Why Bariatric Surgery?

In this article

Why is dieting and exercise not working? What are the body's set points? How my body act against my will to loose weight? Why I may need bariatric surgery? How effective is the bariatric surgery?

Why is dieting and exercise not working?

If you’ve been trying to lose and maintain weight but you haven’t had any luck, you are likely fighting against the normal workings of your body. Body weight and fat levels are regulated by a complex system of signals in your body. These signals control your appetite, digestion, energy balance, and metabolism to keep your body weight and fat at a steady level, or “set point”.

What are the body's set points?

Your body’s set point is part of a basic biological instinct. When body weight and fat levels fall below your set point, your body activates defence mechanisms to maintain body weight and fat in order to prevent starvation, even in people with obesity. Throughout most of human history, calories were scarce and hard to get, so we have numerous natural defences against starvation. We have no defences against overeating because we never needed them before.

Everyone’s set point is different and can be changed. It appears that the body regulates fat set points similarly to how it regulates other body functions such as blood glucose, cholesterol, and blood pressure. Set points are affected by genetic, developmental, and environmental factors. Changes in any of these factors can lead to an elevated set point for body fat storage.
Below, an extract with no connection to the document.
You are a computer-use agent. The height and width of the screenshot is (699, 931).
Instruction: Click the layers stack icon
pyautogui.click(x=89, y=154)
For example, changes in the chemicals and nutrients contained in our foods can affect our brains in ways that increase the amount of food we eat and increase our body fat set point.

Additionally, as you gain weight, your set point is increased and your body works to defend the higher set point. Your body is smart, and it adapts when new things come its way. But, sometimes it’s not for the better. Your body doesn’t realise it’s overweight and it continues to store higher amounts of fat than necessary.
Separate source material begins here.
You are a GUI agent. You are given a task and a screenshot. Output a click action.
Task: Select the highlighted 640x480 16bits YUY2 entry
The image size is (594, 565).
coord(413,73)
How my body act against my will to loose weight?

Because your body works to defend its set point, dieting and exercising are rarely effective in helping people with obesity achieve and maintain a healthy weight long-term. When you go on a diet, your body thinks it’s being starved and its survival instincts kick in. As a result, your body stores energy-rich body fat, and you can’t lose weight easily.

A landmark Swedish study found that, on average, a 200-pound patient fighting obesity with diet and exercise alone would only be able to achieve a sustained weight loss of 4 pounds over 20 years.
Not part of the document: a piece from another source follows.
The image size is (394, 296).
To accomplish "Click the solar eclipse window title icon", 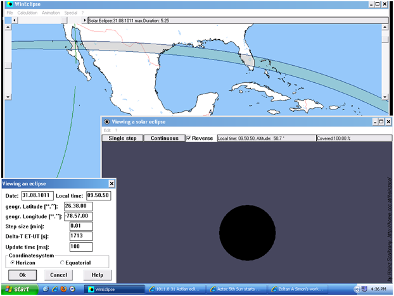I will point(107,121).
When weight is lost, lower body fat levels trigger hormones that encourage the body to get back to its previous weight set point. A New England Journal of Medicine study showed that while dieters may initially lose weight, their bodies change levels of hormones that encourage weight regain in response to the weight loss. These hormones increase appetite, decrease feelings of fullness, and slow down metabolism. The study also found that these hormones had not returned to pre-diet levels even 12 months after the initial weight loss, meaning their bodies were still encouraging weight regain a year after they stopped dieting.9 This is a powerful defence mechanism and may explain why the majority of weight loss attempts fail. 95% of obese people who lose weight with a rigorous weight loss program will regain the weight (or more) within 2 to 5 years.

Why I may need bariatric surgery?

In order for a person with obesity to achieve significant long-term weight loss, the body’s weight regulation system must be reset so that the body will stop storing excess fat. By altering the complex relationship your body has with food and its metabolism, bariatric surgery helps reset your body’s ability to effectively manage weight. New research indicates that some types of bariatric surgery (gastric bypass, sleeve gastrectomy, and bilio-pancreatic diversion) have metabolic impacts that enable a new, lower set point, allowing the body to return to a lower body fat level. By altering the anatomy of the stomach and/or intestine, these surgeries affect hormonal signals, resulting in decreased appetite, increased feelings of fullness, increased metabolism, and healthier food preferences. These positive changes allow your body to lose weight without the internal fight to return to the higher set point.

How effective is the bariatric surgery?

Without the medical intervention that bariatric surgery provides, many patients with severe obesity are not successful in managing their weight and related health conditions. Bariatric surgery has been shown to resolve diabetes, sleep apnea, joint pain, high blood pressure, high cholesterol and many other problems related to obesity. Bariatric and metabolic surgery is the most effective treatment to date, resulting in sustainable and significant weight loss along with resolution of weight-related health conditions in up to 80% of people.